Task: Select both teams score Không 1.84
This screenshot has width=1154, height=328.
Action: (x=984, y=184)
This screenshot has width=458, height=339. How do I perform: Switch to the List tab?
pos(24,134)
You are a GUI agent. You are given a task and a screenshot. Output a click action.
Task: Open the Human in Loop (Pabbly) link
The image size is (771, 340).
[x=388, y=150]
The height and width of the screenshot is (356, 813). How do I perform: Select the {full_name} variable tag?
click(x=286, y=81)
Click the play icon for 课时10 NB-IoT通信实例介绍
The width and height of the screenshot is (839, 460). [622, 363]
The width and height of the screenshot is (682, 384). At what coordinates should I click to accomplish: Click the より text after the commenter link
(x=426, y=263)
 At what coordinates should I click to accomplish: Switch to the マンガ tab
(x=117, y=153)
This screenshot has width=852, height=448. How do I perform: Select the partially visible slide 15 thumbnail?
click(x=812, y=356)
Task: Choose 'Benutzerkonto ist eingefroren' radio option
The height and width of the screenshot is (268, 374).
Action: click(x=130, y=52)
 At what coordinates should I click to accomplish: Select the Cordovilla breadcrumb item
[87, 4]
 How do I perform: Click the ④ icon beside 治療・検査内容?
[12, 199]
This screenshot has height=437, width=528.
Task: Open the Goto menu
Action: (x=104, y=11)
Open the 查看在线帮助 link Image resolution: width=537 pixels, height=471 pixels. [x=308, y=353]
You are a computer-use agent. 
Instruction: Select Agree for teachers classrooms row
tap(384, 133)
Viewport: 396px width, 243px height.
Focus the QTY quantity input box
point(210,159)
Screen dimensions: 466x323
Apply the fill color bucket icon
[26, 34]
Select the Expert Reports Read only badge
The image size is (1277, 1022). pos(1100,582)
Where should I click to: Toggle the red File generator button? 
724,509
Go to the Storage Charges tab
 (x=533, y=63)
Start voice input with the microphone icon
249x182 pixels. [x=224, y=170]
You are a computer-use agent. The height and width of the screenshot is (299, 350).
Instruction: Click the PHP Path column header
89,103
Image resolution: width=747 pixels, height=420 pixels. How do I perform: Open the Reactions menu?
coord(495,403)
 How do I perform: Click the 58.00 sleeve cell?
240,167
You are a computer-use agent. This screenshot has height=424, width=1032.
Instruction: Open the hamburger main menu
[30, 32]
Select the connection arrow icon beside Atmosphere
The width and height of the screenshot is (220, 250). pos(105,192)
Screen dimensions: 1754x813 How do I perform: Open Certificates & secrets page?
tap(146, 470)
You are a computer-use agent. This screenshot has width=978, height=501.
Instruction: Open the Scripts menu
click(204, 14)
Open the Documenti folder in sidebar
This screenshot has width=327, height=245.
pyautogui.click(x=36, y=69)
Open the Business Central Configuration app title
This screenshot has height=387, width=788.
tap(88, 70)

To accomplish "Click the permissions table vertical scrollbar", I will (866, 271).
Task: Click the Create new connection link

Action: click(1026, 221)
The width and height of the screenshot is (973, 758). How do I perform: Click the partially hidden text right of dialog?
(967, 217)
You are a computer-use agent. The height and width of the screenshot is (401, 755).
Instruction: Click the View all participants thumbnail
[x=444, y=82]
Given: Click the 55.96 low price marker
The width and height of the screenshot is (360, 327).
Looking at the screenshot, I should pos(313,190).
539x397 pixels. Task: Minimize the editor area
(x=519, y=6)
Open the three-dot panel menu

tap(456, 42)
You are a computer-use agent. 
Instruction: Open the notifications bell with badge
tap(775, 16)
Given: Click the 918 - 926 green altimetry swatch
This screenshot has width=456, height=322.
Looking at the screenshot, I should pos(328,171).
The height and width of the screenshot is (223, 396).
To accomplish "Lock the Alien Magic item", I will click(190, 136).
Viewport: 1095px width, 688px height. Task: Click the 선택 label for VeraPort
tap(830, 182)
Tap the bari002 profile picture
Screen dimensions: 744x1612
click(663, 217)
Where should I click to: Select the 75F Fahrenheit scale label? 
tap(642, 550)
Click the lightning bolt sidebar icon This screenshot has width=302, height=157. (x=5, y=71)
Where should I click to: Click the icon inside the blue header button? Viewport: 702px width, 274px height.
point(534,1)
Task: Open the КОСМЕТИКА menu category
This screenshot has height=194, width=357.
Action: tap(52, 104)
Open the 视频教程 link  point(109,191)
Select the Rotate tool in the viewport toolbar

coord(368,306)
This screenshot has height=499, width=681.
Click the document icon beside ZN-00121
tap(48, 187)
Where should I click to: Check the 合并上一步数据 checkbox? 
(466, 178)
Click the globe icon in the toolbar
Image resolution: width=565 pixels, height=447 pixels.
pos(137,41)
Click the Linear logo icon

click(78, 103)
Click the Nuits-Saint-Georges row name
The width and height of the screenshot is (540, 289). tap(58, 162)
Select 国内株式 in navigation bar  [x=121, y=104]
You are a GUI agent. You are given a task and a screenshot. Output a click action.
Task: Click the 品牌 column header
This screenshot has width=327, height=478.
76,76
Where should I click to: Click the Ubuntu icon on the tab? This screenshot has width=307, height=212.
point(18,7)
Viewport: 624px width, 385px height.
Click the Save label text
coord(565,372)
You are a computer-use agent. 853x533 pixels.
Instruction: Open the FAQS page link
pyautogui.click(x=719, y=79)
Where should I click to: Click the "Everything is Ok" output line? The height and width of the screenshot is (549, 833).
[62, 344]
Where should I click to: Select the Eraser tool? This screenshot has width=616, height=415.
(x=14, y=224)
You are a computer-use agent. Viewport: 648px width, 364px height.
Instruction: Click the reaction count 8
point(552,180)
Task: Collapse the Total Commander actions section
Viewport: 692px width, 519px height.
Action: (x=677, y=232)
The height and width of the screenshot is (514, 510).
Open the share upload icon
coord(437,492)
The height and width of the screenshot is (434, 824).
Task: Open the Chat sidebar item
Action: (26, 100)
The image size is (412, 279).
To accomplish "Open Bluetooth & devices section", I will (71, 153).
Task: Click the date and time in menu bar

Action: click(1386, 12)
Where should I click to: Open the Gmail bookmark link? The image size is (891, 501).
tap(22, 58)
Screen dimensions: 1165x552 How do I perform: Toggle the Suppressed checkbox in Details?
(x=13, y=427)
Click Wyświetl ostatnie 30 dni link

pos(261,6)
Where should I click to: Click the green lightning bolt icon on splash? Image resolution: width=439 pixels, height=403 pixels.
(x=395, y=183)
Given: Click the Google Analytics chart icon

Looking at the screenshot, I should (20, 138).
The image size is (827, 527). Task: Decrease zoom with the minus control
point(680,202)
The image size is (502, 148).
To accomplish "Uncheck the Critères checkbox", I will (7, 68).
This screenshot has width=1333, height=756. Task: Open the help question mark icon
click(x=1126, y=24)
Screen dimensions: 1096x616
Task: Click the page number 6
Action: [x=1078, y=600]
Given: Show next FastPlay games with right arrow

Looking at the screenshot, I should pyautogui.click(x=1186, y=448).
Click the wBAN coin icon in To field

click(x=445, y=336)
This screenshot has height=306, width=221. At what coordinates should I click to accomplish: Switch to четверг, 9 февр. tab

....

TASK REQUIREMENTS: Every record, from top to bottom, must be transcribed exactly.

ANSWER:
Task: Select both teams score Không 1.84
This screenshot has width=1154, height=328.
Action: (x=984, y=184)
This screenshot has width=458, height=339. How do I perform: Switch to the List tab?
pos(24,134)
You are a GUI agent. You are given a task and a screenshot. Output a click action.
Task: Open the Human in Loop (Pabbly) link
The image size is (771, 340).
[x=388, y=150]
The height and width of the screenshot is (356, 813). How do I perform: Select the {full_name} variable tag?
click(x=286, y=81)
Click the play icon for 课时10 NB-IoT通信实例介绍
The width and height of the screenshot is (839, 460). [622, 363]
The width and height of the screenshot is (682, 384). At what coordinates should I click to accomplish: Click the より text after the commenter link
(x=426, y=263)
 At what coordinates should I click to accomplish: Switch to the マンガ tab
(x=117, y=153)
This screenshot has width=852, height=448. How do I perform: Select the partially visible slide 15 thumbnail?
click(x=812, y=356)
Task: Choose 'Benutzerkonto ist eingefroren' radio option
The height and width of the screenshot is (268, 374).
Action: click(x=130, y=52)
 At what coordinates should I click to accomplish: Select the Cordovilla breadcrumb item
[87, 4]
 How do I perform: Click the ④ icon beside 治療・検査内容?
[12, 199]
This screenshot has height=437, width=528.
Task: Open the Goto menu
Action: (x=104, y=11)
Open the 查看在线帮助 link Image resolution: width=537 pixels, height=471 pixels. [x=308, y=353]
You are a computer-use agent. 
Instruction: Select Agree for teachers classrooms row
tap(384, 133)
Viewport: 396px width, 243px height.
Focus the QTY quantity input box
point(210,159)
Screen dimensions: 466x323
Apply the fill color bucket icon
[26, 34]
Select the Expert Reports Read only badge
The image size is (1277, 1022). pos(1100,582)
Where should I click to: Toggle the red File generator button? 
724,509
Go to the Storage Charges tab
 (x=533, y=63)
Start voice input with the microphone icon
249x182 pixels. [x=224, y=170]
You are a computer-use agent. The height and width of the screenshot is (299, 350).
Instruction: Click the PHP Path column header
89,103
Image resolution: width=747 pixels, height=420 pixels. How do I perform: Open the Reactions menu?
coord(495,403)
 How do I perform: Click the 58.00 sleeve cell?
240,167
You are a computer-use agent. This screenshot has height=424, width=1032.
Instruction: Open the hamburger main menu
[30, 32]
Select the connection arrow icon beside Atmosphere
The width and height of the screenshot is (220, 250). pos(105,192)
Screen dimensions: 1754x813 How do I perform: Open Certificates & secrets page?
tap(146, 470)
You are a computer-use agent. This screenshot has width=978, height=501.
Instruction: Open the Scripts menu
click(204, 14)
Open the Documenti folder in sidebar
This screenshot has width=327, height=245.
pyautogui.click(x=36, y=69)
Open the Business Central Configuration app title
This screenshot has height=387, width=788.
tap(88, 70)

To accomplish "Click the permissions table vertical scrollbar", I will (866, 271).
Task: Click the Create new connection link

Action: click(1026, 221)
The width and height of the screenshot is (973, 758). How do I perform: Click the partially hidden text right of dialog?
(967, 217)
You are a computer-use agent. The height and width of the screenshot is (401, 755).
Instruction: Click the View all participants thumbnail
[x=444, y=82]
Given: Click the 55.96 low price marker
The width and height of the screenshot is (360, 327).
Looking at the screenshot, I should pos(313,190).
539x397 pixels. Task: Minimize the editor area
(x=519, y=6)
Open the three-dot panel menu

tap(456, 42)
You are a computer-use agent. 
Instruction: Open the notifications bell with badge
tap(775, 16)
Given: Click the 918 - 926 green altimetry swatch
This screenshot has width=456, height=322.
Looking at the screenshot, I should pos(328,171).
The height and width of the screenshot is (223, 396).
To accomplish "Lock the Alien Magic item", I will click(190, 136).
Viewport: 1095px width, 688px height. Task: Click the 선택 label for VeraPort
tap(830, 182)
Tap the bari002 profile picture
Screen dimensions: 744x1612
click(663, 217)
Where should I click to: Select the 75F Fahrenheit scale label? 
tap(642, 550)
Click the lightning bolt sidebar icon This screenshot has width=302, height=157. (x=5, y=71)
Where should I click to: Click the icon inside the blue header button? Viewport: 702px width, 274px height.
point(534,1)
Task: Open the КОСМЕТИКА menu category
This screenshot has height=194, width=357.
Action: tap(52, 104)
Open the 视频教程 link  point(109,191)
Select the Rotate tool in the viewport toolbar

coord(368,306)
This screenshot has height=499, width=681.
Click the document icon beside ZN-00121
tap(48, 187)
Where should I click to: Check the 合并上一步数据 checkbox? 
(466, 178)
Click the globe icon in the toolbar
Image resolution: width=565 pixels, height=447 pixels.
pos(137,41)
Click the Linear logo icon

click(78, 103)
Click the Nuits-Saint-Georges row name
The width and height of the screenshot is (540, 289). tap(58, 162)
Select 国内株式 in navigation bar  [x=121, y=104]
You are a GUI agent. You are given a task and a screenshot. Output a click action.
Task: Click the 品牌 column header
This screenshot has width=327, height=478.
76,76
Where should I click to: Click the Ubuntu icon on the tab? This screenshot has width=307, height=212.
point(18,7)
Viewport: 624px width, 385px height.
Click the Save label text
coord(565,372)
You are a computer-use agent. 853x533 pixels.
Instruction: Open the FAQS page link
pyautogui.click(x=719, y=79)
Where should I click to: Click the "Everything is Ok" output line? The height and width of the screenshot is (549, 833).
[62, 344]
Where should I click to: Select the Eraser tool? This screenshot has width=616, height=415.
(x=14, y=224)
You are a computer-use agent. Viewport: 648px width, 364px height.
Instruction: Click the reaction count 8
point(552,180)
Task: Collapse the Total Commander actions section
Viewport: 692px width, 519px height.
Action: (x=677, y=232)
The height and width of the screenshot is (514, 510).
Open the share upload icon
coord(437,492)
The height and width of the screenshot is (434, 824).
Task: Open the Chat sidebar item
Action: (26, 100)
The image size is (412, 279).
To accomplish "Open Bluetooth & devices section", I will (71, 153).
Task: Click the date and time in menu bar

Action: click(1386, 12)
Where should I click to: Open the Gmail bookmark link? The image size is (891, 501).
tap(22, 58)
Screen dimensions: 1165x552 How do I perform: Toggle the Suppressed checkbox in Details?
(x=13, y=427)
Click Wyświetl ostatnie 30 dni link

pos(261,6)
Where should I click to: Click the green lightning bolt icon on splash? Image resolution: width=439 pixels, height=403 pixels.
(x=395, y=183)
Given: Click the Google Analytics chart icon

Looking at the screenshot, I should (20, 138).
The image size is (827, 527). Task: Decrease zoom with the minus control
point(680,202)
The image size is (502, 148).
To accomplish "Uncheck the Critères checkbox", I will (7, 68).
This screenshot has width=1333, height=756. Task: Open the help question mark icon
click(x=1126, y=24)
Screen dimensions: 1096x616
Task: Click the page number 6
Action: [x=1078, y=600]
Given: Show next FastPlay games with right arrow

Looking at the screenshot, I should pyautogui.click(x=1186, y=448).
Click the wBAN coin icon in To field

click(x=445, y=336)
This screenshot has height=306, width=221. At what coordinates should I click to accomplish: Switch to четверг, 9 февр. tab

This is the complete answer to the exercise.